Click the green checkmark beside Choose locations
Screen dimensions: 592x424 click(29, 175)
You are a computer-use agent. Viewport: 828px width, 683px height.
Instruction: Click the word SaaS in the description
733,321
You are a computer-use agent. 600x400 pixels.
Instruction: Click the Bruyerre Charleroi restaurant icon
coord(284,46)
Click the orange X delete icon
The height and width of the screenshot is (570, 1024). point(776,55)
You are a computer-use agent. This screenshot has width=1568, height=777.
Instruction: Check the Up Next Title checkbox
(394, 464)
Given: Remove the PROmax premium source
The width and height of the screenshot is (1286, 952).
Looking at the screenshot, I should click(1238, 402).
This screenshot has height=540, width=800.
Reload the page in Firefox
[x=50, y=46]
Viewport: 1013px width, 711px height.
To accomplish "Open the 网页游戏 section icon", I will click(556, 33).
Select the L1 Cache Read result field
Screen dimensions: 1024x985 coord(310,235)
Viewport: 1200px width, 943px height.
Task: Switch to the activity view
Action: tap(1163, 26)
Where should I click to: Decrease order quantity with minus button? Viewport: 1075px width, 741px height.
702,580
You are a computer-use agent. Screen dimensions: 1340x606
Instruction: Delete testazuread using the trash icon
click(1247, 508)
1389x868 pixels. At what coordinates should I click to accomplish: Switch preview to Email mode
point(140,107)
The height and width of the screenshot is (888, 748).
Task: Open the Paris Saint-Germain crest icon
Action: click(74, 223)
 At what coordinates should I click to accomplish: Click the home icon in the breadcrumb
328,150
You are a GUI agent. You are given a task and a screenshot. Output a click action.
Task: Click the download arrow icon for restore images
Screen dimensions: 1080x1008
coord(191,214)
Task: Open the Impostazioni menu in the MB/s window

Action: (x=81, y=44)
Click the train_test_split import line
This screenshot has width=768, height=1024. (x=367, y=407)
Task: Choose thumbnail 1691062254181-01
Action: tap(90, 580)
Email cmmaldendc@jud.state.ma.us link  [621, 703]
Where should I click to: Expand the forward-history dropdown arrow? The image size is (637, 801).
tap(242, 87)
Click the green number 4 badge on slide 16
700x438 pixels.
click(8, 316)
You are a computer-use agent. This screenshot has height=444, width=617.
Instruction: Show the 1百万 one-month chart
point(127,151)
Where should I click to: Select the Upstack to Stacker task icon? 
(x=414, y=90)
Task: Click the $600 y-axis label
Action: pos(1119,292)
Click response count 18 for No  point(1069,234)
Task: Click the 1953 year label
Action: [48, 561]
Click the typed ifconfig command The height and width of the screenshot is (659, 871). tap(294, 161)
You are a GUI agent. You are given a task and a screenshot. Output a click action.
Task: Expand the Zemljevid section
----
__EXERCISE DETAILS__: Go through the material above and copy each line that has the word "computer".

__OUTPUT__:
You are a computer-use agent. Viewport: 828px width, 683px height.
You are a computer-use agent. 600x400 pixels.
You are a computer-use agent. This screenshot has width=1568, height=777.
You are a computer-use agent. Screen dimensions: 1340x606
You are a computer-use agent. This screenshot has height=444, width=617.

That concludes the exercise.